Daily urinary neopterin excretion as an immunological marker of disease activity in multiple sclerosis.
Giovannoni G., Lai M., Kidd D., Thorpe JW., Miller DH., Thompson AJ., Keir G., Feldmann M., Thompson EJ.
The aim of this study was to assess neopterin, a marker of interferon gamma (IFN-gamma) induced macrophage activity, as a possible surrogate marker of inflammation in patients with multiple sclerosis. Urinary neopterin to creatinine ratios (UNCRs) were measured daily in 10 primary progressive (PP). 10 relapsing remitting (RR) and 11 secondary progressive (SP) patients with multiple sclerosis, and 14 normal control (NC) subjects, for periods of up to 12 weeks. After excluding measurements related to infection, the median of the individuals' average UNCRs was significantly higher in patients than in controls (P < 0.001 for all patients and P < 0.01 for each of the three groups of patients); the median UNCRs (and interquartile ranges) were 187 (135-231), 187 (165-277), 218 (164-517) and 134 (97-152) mumol/mol for PP, RR, SP patients and controls, respectively.
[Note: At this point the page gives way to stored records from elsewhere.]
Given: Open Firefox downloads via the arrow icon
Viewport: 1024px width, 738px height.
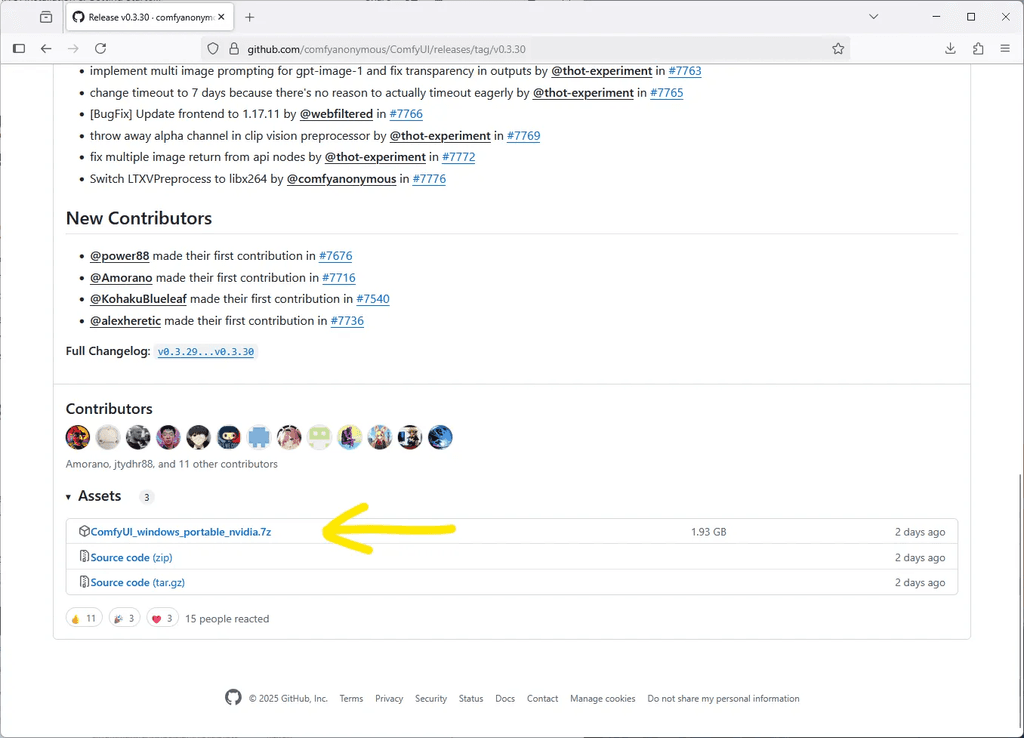Looking at the screenshot, I should click(950, 48).
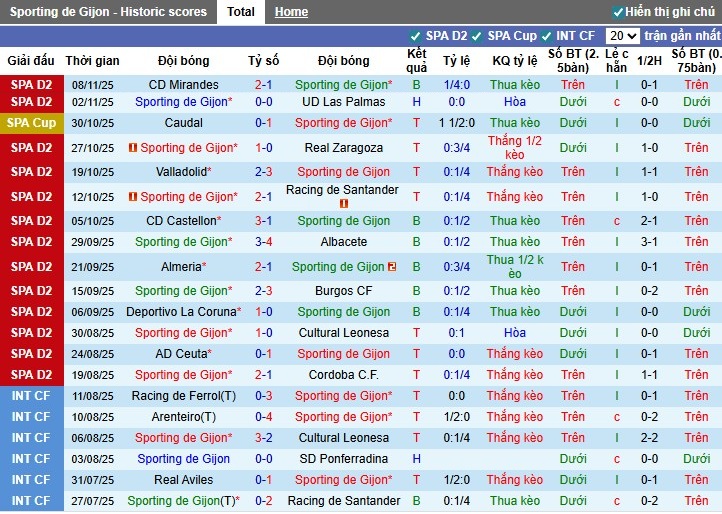
Task: Click red card icon in the Almeria match row
Action: [392, 267]
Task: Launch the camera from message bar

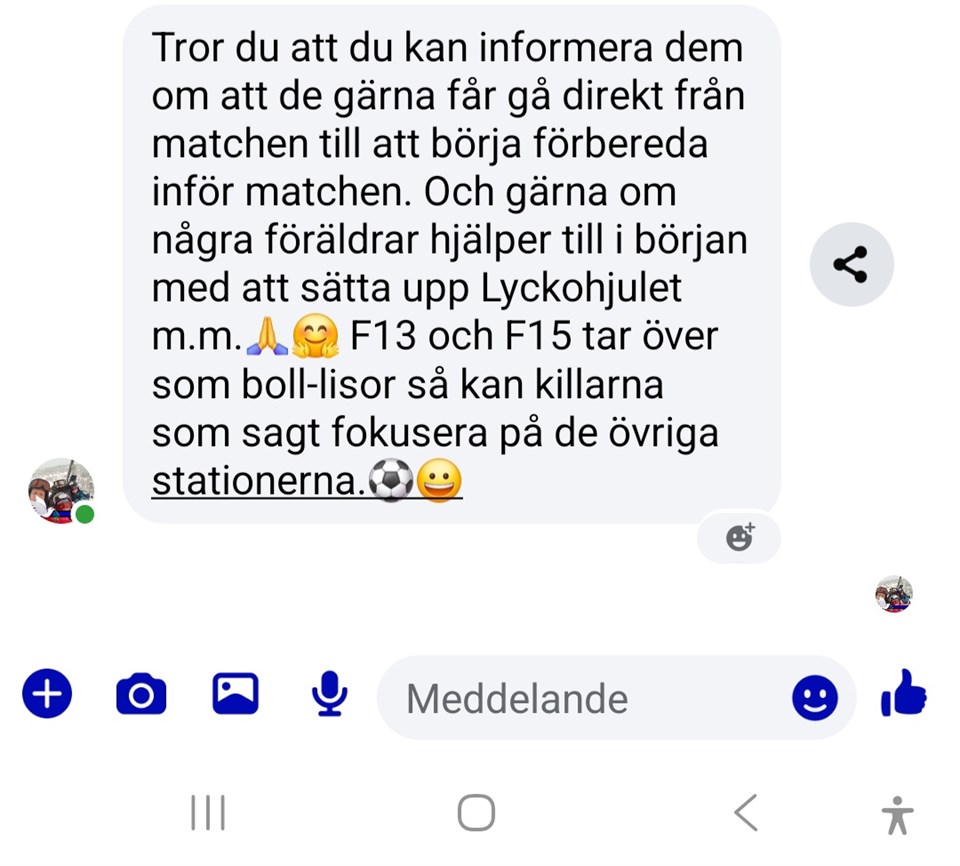Action: click(141, 694)
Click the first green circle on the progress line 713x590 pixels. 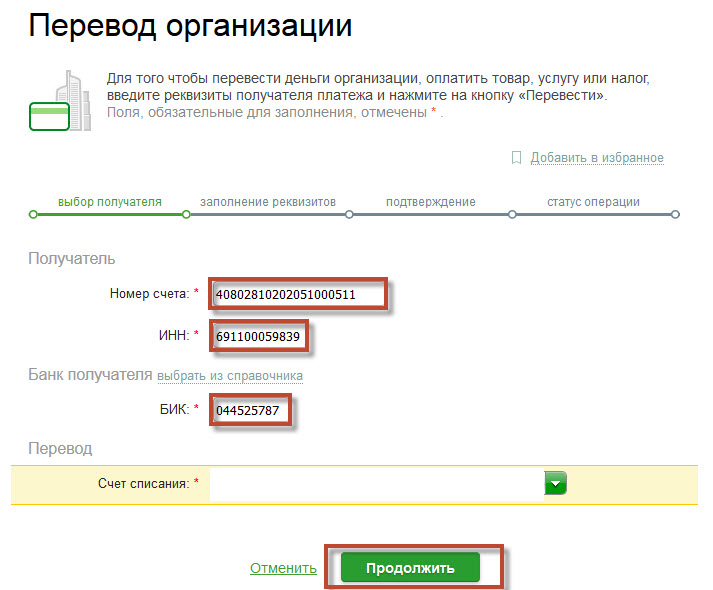[33, 214]
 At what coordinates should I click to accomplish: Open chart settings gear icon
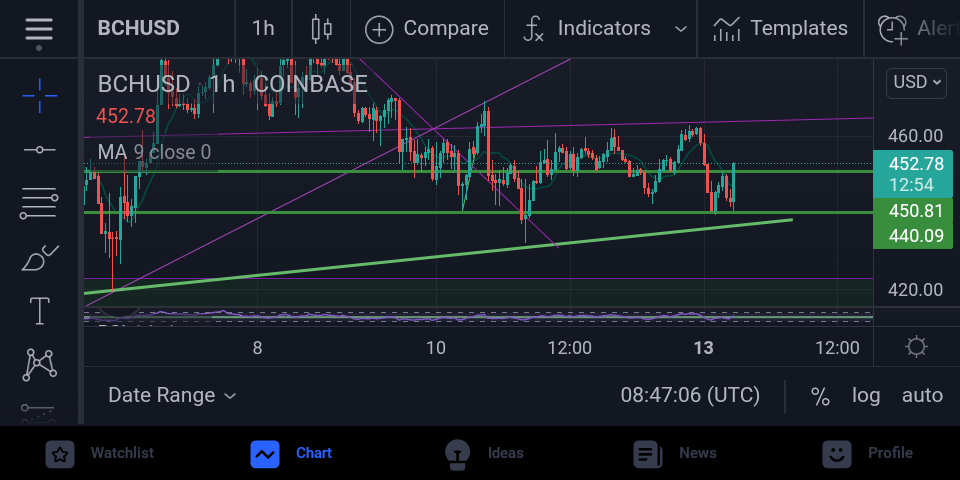[x=917, y=347]
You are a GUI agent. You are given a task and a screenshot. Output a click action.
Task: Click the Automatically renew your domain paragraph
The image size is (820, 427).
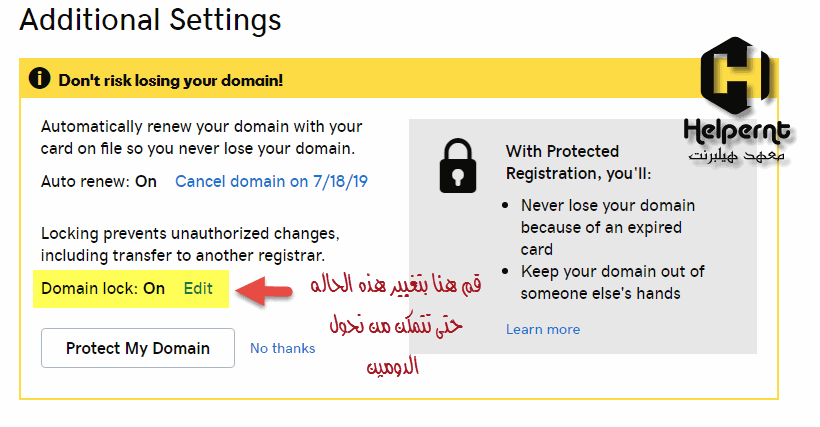(201, 137)
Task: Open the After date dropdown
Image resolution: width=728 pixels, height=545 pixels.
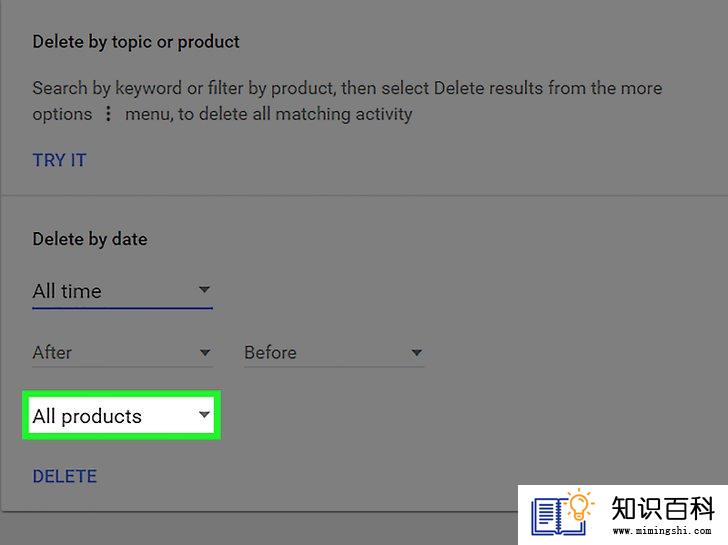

Similarly, patients had a greater median proportion of days with a UNCR above normal (P < 0.001 for all patients and P < 0.01 for each group); the median percentage (and interquartile ranges) were 16 (6-62), 28 (21-36), 49 (14-86) and 0 (0-6)% for PP, RR, SP patients and controls, respectively. They also had a greater number of peaks in their serial UNCR measurements than controls (P < 0.001 for all patients and P < 0.01 for each group); the means +/- SD peaks/subject/month were: 2.1 +/- 1.8; 3.0 +/- 1.7; 3.3 +/- 2.3 and 0.2 +/- 0.6 for PP, RR, SP patients and controls, respectively. Nine relapses occurred in nine patients during the study, and all were associated with increased neopterin excretion, which tended to be greater than that on days not associated with a relapse. Three of the nine relapses were preceded by an upper respiratory tract infection. In eight out of 13 patients who had infections during the study, increased neopterin excretion was noted for periods of up to 6 weeks post-infection, significantly longer than that which occurred after infections in controls. This confirms infection as a potent inducer of symptomatic and asymptomatic disease activity in mutiple sclerosis, and provides further support of a pivotal role for IFN-gamma in te pathogenesis of mutiple sclerosis. Urinary neopterin excretion is increased in patients with both progressive and relapsing mutiple sclerosis, and therefore has potential as a surrogate marker of the inflammatory component of mutiple sclerosis disease activity.